Feng Jianzhou, Shen Weijia, Cao Feng, Ni Yuan, Cai Peng, Sun Wen, Li Xiang
Shanghai Jiao Tong University, Shanghai, China.
Stud Health Technol Inform. 2013;192:974.
In this paper, we propose a data mining method for exploring the decision-making processes of physicians from electronic patient records and test it on the medical records of patients with type-2 diabetes mellitus. This method runs in two modes: general and partitioned. In the general mode, it mines rules from the whole medical records. In the partitioned mode, with a given partition factor, medical records are assigned into categories and a corresponding set of rules will be discovered for each category. Medication prescription predictions can be provided based on these rules. By comparing mined rules and prescription prediction accuracy under different modes, we discover that: 1) both the averaged precision and recall rate of the general mode can reach around 80%; 2) physicians tend to conform to the guideline instead of having their own preferences; 3) the medication decision can be affected by some hidden factors. These findings suggest this method show promise in discovering physician practice patterns and obtaining insights from real medical records.

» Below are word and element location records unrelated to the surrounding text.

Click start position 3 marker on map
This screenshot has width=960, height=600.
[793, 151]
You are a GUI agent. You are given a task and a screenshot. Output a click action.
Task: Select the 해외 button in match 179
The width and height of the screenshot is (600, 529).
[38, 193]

在本文中,我们提出了一种数据挖掘方法,用于从电子病历中探索医生的决策过程,并在2型糖尿病患者的病历上进行了测试。该方法有两种运行模式:通用模式和分区模式。在通用模式下,它从整个病历中挖掘规则。在分区模式下,根据给定的分区因子,将病历分配到不同类别,并为每个类别发现相应的一组规则。基于这些规则可以提供用药处方预测。通过比较不同模式下挖掘出的规则和处方预测准确性,我们发现:1)通用模式的平均精确率和召回率都能达到80%左右;2)医生倾向于遵循指南而非有自己的偏好;3)用药决策可能会受到一些隐藏因素的影响。这些发现表明该方法在发现医生的实践模式和从真实病历中获取见解方面具有潜力。